Pendant qu’on consacre une journée entière à débattre de l’aspartame, dans une mécanique fondée sur la peur et sans mise en perspective, les données les plus solides passent à la trappe. Or, le taux de mortalité par cancer baisse régulièrement depuis 1990 : –1,8 % par an chez les hommes, –0,8 % chez les femmes. Chez les moins de 50 ans, la mortalité a même chuté de plus de moitié. Ces progrès tiennent au dépistage, aux innovations thérapeutiques, à un meilleur accès aux soins… et à la baisse du tabac et de l’alcool, surtout chez les hommes. Car 40 % des cancers sont évitables ! Voilà ce qu’il faudrait marteler. Le tabac tue prématurément 75 000 personnes chaque année (soit une ville comme Antibes), l’alcool 16 000. L’obésité, la sédentarité, les infections à HPV ou à l’hépatite B sont des leviers d’action majeurs.
En cancérologie, l’espoir n’est désormais plus un vain mot. Il se vit. Julie, 34 ans, a repris sa vie après un mélanome métastatique et a mis au monde un petit Lucas qui se porte comme un charme, grâce à l’immunothérapie – voir encart – qui a complètement et durablement effacé les métastases de son corps. Maurice, 68 ans, a retrouvé les promenades familiales après une thérapie CAR-T qui a éradiqué son lymphome résistant à la chimiothérapie. Ces parcours, fruits d’une médecine exigeante et fondée sur des preuves, sont la véritable réponse à la peur. Mais ils peinent à émerger dans un espace médiatique saturé de récits anxiogènes.

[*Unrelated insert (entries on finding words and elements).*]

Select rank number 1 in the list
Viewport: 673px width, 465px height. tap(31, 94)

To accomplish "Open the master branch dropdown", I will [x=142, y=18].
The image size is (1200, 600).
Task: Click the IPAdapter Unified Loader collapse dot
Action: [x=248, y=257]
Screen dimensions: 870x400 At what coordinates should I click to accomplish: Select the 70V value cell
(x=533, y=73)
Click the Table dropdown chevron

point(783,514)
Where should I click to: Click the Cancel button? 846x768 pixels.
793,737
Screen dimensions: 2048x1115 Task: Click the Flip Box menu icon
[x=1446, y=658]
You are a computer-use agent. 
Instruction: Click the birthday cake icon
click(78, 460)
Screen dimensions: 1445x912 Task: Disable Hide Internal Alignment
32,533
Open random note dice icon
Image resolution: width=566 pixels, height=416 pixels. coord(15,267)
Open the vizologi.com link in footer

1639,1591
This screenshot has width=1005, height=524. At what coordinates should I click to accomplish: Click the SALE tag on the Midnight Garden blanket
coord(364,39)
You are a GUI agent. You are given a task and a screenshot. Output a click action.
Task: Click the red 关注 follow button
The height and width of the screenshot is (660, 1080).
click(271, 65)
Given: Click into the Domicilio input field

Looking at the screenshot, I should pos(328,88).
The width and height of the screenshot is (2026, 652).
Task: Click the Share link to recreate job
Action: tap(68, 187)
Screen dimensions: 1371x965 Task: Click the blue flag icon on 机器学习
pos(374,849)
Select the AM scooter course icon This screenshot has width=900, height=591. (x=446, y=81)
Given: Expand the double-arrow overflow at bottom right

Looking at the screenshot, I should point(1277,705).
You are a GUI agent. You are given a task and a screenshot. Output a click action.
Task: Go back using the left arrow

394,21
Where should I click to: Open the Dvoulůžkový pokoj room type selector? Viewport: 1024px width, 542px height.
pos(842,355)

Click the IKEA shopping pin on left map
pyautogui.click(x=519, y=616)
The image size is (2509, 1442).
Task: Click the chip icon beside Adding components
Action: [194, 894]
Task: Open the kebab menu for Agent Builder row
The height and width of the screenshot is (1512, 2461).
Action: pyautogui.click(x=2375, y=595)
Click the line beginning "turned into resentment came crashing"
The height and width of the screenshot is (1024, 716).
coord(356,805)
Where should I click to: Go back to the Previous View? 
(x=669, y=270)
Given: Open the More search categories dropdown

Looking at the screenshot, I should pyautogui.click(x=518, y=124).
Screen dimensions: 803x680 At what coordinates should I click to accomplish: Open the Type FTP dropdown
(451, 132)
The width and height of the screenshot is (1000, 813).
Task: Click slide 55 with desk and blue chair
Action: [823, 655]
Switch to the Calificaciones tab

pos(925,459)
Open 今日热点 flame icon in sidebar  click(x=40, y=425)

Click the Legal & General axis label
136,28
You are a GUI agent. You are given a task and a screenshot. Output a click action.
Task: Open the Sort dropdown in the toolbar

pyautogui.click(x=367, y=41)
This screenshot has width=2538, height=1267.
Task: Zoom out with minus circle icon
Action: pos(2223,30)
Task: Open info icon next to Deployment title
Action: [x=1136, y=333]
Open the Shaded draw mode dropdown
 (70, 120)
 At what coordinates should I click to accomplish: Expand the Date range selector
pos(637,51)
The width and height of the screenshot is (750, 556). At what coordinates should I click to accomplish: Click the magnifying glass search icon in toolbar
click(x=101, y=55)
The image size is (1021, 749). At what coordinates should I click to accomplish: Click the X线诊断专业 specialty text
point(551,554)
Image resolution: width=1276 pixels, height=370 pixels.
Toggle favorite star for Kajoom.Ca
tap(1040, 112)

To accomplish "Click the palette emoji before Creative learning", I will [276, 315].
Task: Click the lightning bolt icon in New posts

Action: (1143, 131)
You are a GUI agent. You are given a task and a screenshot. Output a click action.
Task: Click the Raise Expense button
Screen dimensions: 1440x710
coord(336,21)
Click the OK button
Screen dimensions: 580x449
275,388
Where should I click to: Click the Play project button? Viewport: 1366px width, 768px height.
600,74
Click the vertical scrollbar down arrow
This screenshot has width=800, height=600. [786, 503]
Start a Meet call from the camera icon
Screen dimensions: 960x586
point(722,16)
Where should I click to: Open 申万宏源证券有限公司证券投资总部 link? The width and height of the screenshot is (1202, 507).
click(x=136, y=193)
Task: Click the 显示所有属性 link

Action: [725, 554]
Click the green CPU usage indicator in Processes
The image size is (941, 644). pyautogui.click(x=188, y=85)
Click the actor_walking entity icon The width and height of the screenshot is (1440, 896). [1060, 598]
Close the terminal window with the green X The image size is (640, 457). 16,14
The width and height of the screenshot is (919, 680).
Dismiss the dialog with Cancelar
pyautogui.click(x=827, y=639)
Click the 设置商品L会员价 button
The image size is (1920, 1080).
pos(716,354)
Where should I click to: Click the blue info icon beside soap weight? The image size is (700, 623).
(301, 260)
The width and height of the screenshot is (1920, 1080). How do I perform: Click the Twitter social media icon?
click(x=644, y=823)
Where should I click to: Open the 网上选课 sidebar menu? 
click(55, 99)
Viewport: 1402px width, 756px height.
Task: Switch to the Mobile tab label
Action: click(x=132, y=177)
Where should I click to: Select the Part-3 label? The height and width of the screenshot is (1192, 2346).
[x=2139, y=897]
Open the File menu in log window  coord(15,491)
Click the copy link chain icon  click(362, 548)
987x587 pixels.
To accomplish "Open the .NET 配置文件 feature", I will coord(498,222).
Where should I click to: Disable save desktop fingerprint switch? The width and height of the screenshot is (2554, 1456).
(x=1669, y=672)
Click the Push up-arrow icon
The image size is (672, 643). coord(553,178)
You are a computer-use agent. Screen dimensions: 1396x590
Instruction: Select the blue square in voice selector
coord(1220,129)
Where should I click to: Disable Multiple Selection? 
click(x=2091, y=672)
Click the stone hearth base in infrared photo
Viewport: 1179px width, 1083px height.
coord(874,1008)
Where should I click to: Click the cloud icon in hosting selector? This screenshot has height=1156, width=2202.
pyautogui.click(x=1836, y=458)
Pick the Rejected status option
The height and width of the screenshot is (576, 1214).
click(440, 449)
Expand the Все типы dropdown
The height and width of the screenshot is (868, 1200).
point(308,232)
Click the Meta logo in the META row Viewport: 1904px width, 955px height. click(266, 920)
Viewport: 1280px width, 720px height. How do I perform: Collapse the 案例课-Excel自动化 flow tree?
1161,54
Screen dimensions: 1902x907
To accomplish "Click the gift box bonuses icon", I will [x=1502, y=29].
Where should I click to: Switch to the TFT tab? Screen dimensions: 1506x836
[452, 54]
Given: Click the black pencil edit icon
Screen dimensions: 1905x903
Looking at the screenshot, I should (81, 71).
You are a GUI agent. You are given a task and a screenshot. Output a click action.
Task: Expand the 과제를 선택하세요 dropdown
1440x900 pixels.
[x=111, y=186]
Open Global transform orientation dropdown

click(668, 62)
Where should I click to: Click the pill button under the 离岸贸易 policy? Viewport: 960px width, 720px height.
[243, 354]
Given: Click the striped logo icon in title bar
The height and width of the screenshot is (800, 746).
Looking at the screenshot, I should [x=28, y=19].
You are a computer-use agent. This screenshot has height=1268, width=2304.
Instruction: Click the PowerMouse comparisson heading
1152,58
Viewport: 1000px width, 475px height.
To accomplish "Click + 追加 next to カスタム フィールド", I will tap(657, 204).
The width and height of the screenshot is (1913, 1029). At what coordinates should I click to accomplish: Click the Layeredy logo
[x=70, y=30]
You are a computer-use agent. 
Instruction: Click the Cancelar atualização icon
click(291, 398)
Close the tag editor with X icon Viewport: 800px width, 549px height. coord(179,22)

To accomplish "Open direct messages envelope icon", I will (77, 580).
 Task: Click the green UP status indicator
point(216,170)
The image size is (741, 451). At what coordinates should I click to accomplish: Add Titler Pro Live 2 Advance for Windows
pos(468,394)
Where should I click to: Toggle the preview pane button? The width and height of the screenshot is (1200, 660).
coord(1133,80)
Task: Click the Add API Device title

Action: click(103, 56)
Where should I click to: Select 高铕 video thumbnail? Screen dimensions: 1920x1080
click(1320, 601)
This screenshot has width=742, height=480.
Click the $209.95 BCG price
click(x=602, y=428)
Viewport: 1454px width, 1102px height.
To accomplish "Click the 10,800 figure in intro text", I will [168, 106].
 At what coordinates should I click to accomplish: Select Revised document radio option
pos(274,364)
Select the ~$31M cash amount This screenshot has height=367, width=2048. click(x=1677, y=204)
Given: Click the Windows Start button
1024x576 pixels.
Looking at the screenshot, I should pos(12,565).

Il est temps de reprendre la main. De cesser de courir après des causes invisibles et de se concentrer sur les priorités réelles. La prévention, ce n’est pas diaboliser l’alimentation industrielle ou le shampoing du quotidien. C’est promouvoir le sevrage tabagique, la vaccination, l’activité physique et la lutte contre l’obésité, comme l’accès aux soins. C’est aussi refuser que l’on instrumentalise le cancer pour faire passer des messages politiques ou moralisateurs. Car oui, effectivement, derrière, il y a potentiellement de mauvaises décisions politiques.
La science progresse. Les malades en bénéficient. Aidons-les à guérir, non en désignant des boucs émissaires douteux, mais en renforçant ce qui marche. La peur ne sauve pas. La rigueur, si.